The owners were as anxious to sell as Tanya was to buy, and three weeks later, they were in the house, with the hired contractors hard at work. Tanya and Nathan were working, too, researching the house’s background, both history and legend.

The first part was giving them trouble. The only online mention Nathan found was a secondary reference. But it proved that a family had died in their house, so that morning he’d gone to the library in nearby Beamsville, hoping a search there would produce details.

Meanwhile, Tanya would try to dig up the less-tangible ghosts of the past.

She started in the gardening shop, and made the mistake of mentioning the house’s history. The girl at the counter shut right down, murmuring, “We don’t talk about that,” then bustled off to help the next customer. That was fine. If the town didn’t like to talk about the tragedy, she was free to tweak the facts and her guests would never hear anything different.

Next, she headed for the general store, complete with rocking chairs on the front porch and a tub of salty pickles beside the counter. She bought supplies, then struck up a conversation with the owner. She mentioned that she’d bought the Sullivan place, and worked the conversation around to, “Someone over in Beamsville told me the house is supposed to be haunted.”

“Can’t say I ever heard that,” he said, filling her bag. “This is a nice, quiet town.”

“Oh, that’s too bad.” She laughed. “Not the quiet part but…” She lowered her voice. “You wouldn’t believe the advertising value of ghosts.”

His wife poked her head in from the back room. “She’s right, Tom. Folks pay extra to stay in those places. I saw it on TV.”

“A full house for me means more customers for you,” Tanya said.

“Well, now that you mention it, when my boys were young, they said they saw lights…”

And so it went. People might not want to talk about the true horrors of what had happened at the Sullivan place, but with a little prodding they spun tales of imagined ones. Most were secondhand accounts, but Tanya didn’t even care if they were true. Someone in town said it, and that was all that mattered. By the time she headed home, her notebook was filled with stories.

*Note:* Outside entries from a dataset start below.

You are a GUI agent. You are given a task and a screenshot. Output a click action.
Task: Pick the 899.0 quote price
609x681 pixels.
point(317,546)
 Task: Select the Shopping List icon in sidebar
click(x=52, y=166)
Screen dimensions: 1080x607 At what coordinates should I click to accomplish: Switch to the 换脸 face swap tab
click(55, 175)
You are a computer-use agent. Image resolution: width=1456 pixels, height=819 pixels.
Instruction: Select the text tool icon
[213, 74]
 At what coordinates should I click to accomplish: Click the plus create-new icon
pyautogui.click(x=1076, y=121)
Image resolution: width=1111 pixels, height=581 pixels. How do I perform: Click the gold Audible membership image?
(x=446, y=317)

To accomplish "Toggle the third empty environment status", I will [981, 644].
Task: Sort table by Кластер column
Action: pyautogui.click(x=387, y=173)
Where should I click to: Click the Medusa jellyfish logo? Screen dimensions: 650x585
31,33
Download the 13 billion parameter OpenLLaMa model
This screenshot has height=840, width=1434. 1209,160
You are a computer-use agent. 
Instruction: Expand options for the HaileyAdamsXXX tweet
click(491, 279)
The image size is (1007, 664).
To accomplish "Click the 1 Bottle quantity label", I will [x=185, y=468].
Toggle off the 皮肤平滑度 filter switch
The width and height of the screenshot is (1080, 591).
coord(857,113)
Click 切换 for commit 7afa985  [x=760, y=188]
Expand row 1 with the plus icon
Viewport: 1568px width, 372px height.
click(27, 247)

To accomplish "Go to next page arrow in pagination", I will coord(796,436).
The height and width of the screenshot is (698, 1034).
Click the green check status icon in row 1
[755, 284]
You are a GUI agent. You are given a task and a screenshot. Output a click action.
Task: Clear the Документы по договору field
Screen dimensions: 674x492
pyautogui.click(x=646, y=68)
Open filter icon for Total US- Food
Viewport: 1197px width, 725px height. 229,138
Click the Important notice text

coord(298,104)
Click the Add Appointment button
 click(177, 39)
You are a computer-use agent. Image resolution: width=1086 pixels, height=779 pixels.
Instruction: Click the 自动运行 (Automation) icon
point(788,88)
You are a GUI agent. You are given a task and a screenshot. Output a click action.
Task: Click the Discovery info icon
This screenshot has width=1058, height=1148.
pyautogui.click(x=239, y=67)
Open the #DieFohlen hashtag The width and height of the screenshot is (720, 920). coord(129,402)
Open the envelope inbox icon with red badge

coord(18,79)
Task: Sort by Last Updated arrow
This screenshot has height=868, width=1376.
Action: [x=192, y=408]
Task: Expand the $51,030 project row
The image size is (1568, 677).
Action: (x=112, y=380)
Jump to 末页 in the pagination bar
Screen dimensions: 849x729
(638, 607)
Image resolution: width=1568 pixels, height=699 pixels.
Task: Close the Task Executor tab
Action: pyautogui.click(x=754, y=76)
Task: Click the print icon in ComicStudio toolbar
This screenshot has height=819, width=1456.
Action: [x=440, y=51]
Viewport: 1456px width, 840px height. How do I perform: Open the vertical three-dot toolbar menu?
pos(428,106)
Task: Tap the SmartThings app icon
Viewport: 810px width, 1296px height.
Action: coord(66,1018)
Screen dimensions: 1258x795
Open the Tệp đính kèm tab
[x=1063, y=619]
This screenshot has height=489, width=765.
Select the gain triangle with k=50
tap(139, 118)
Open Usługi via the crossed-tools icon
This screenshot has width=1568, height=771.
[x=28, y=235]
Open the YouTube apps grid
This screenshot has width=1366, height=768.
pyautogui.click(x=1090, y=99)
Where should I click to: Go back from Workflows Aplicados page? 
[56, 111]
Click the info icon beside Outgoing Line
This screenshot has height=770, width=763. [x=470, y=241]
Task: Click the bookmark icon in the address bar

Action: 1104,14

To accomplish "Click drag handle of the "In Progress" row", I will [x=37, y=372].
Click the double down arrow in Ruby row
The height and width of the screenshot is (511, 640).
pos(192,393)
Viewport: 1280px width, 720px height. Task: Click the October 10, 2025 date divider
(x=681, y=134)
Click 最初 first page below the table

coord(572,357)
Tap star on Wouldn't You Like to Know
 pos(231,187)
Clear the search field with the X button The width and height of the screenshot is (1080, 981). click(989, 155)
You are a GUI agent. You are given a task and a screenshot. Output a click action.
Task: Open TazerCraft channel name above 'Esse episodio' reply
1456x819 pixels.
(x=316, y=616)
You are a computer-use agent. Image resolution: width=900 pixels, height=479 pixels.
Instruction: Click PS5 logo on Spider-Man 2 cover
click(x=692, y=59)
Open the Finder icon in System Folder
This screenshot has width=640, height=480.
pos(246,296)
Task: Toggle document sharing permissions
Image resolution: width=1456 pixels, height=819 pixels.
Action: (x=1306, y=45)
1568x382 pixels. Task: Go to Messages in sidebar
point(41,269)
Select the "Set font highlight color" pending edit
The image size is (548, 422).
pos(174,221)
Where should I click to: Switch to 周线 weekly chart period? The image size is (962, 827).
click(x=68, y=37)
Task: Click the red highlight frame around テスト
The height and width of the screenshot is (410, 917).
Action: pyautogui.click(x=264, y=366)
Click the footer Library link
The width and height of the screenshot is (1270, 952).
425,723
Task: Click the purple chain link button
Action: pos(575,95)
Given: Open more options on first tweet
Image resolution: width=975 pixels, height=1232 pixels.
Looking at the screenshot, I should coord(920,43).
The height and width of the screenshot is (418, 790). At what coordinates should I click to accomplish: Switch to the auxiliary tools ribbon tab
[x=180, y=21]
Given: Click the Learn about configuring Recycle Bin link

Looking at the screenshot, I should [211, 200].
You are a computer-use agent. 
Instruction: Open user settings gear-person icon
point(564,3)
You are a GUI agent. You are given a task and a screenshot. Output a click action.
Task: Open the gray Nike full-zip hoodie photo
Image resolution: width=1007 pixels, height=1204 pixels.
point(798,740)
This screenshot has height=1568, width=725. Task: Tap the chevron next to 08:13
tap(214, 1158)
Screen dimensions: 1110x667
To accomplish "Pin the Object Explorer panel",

She was at the bottom of the road when she saw the postwoman putting along in her little car, driving from the passenger seat so she could stuff the mailboxes. Tanya got out to introduce herself. As they chatted, Tanya mentioned the raspberry-picking neighbor, hoping to get a name.

“No old ladies around here,” the postwoman said. “You’ve got Mr. McNally to the north. The Lee gang to the south. And to the back, it’s a couple of new women. Don’t recall the names—it isn’t my route—but they’re young.”

“Maybe a little farther? She didn’t exactly say she was a neighbor. Just pointed over there.”